The online marketplace; the sharing economy; P2P, or the gig economy; no matter what you call it, there now exist a borderless marketplace where both individuals and businesses can exchange value for money. Powering this new sector is a digital infrastructure to ease arrangements and payments, gauge reputation and quality, and transform a clunky process into a seamless experience.
Welcome to the new world of trust platforms.
The progress of commerce has parallels with the progress of trust. At first, all business was face-to-face and the parties could inspect the goods and payment personally. By establishing payment systems, third-parties (such as banks) could vouch for a party and remote transactions became a possibility. Trust platforms take commerce to the next level, not only vouching for payments but the entire value chain.
Trust platforms are made possible by the proliferation of big data and the tools to quickly share and analyze that data. Through these data analyses, patterns emerge that help uncover bad actors, or conversely, highlight trusted parties.
AI and Machine Learning
Data such as identity, payment profiles, patterns of use, feedback, reputational scores, location and numerous other data points is combined, filtered, scored, weighted and then tested and tweaked in ongoing cycles to optimize performance. AI and machine learning finds data patterns that were previously undetectable.
The impact of these developments in the trust infrastructure is enormous. Consider Airbnb; it owns no significant amount of real estate. It doesn’t employ numerous front-desk, maids, bellhops and other hotel staff.
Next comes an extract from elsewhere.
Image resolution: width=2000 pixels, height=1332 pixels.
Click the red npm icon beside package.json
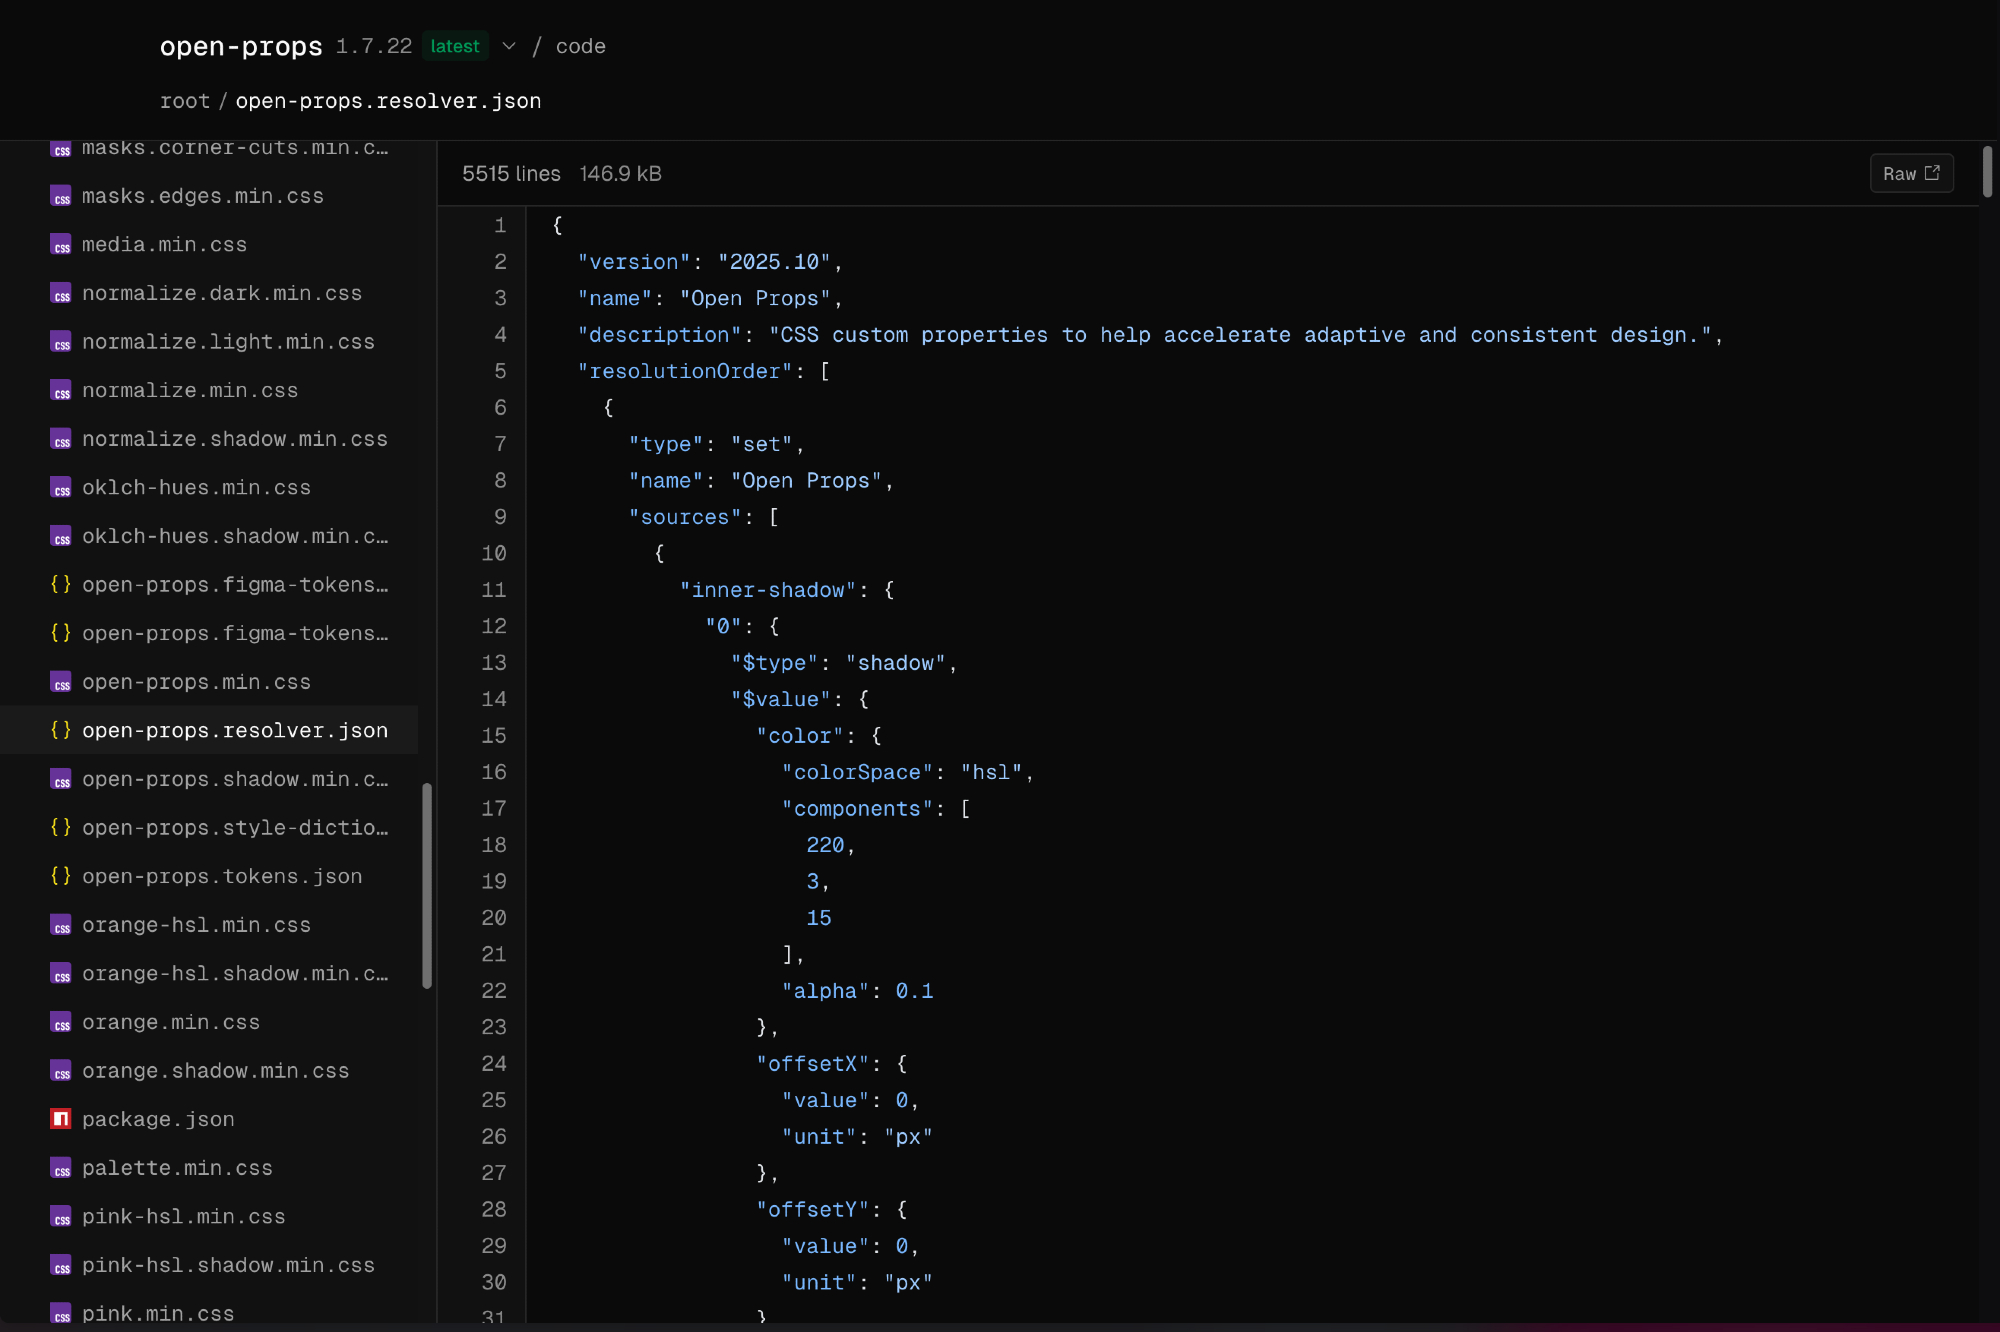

But yet, Airbnb is valued at $38 billion, which makes it one of the largest accommodation companies in the world and it’s only been in business for 10 years.
Another poster child for the sharing economy is Uber, valued at $72 billion, which is more than GM. They don’t own a fleet of vehicles (except for some self-driving cars they are testing), they don’t have production plants, but yet they are one of the biggest transportation companies in the world.
These examples demonstrate the extreme scalability of the trust platform model. The true value of these businesses is the data, the algorithms that manage that data and the resulting trust. As opposed to physical goods, scaling data and trust does not require scaling of inputs. Once the system is productive, expansion does not require re-design or rebuilding; rather, the process is additive, plugging in more value with every new element at a fractional cost.
Decreasing overhead infrastructure costs and improving scalability are not the only economic advantages of trust platforms. The ability to quickly add new service offerings or change business practices makes for a more nimble and adaptable organization. A flexible work force enables more responsive resource allocation.
A future of trust
The biggest economic impact is the leveraging of previously untapped potential. For example, before Airbnb, valuable real estate would sit unoccupied and unutilized. Now, with an effective trust model in place, owners can easily lend out their property when they want for extra income. Travelers get a larger inventory of places to stay, often at major cost savings compared with hotels.
As long as people provide service excellence, they can improve their reputational score and reap the rewards that come with it. Trust platforms promise a democratizing of service, where a world of talent is available for the next task, the winners being the ones that can provide the best service.
Note, this revolution is just starting and the tools will become increasingly sophisticated. There will be more data sources, better data analysis and more people participating in the platforms. Distributed ledger technology offers opportunities to better govern and share value. Whole new organizations can spring up that are built up as decentralized entities, not as corporate structures, and these organizations will be even more nimble, scalable and market-expanding.
Through the building of trust online, every person on the planet will have more opportunity to determine their own prosperity and more options to experience different places, people and connections. In the end, all the technology, all the systems, are secondary to the true revolution — the revolution of trust.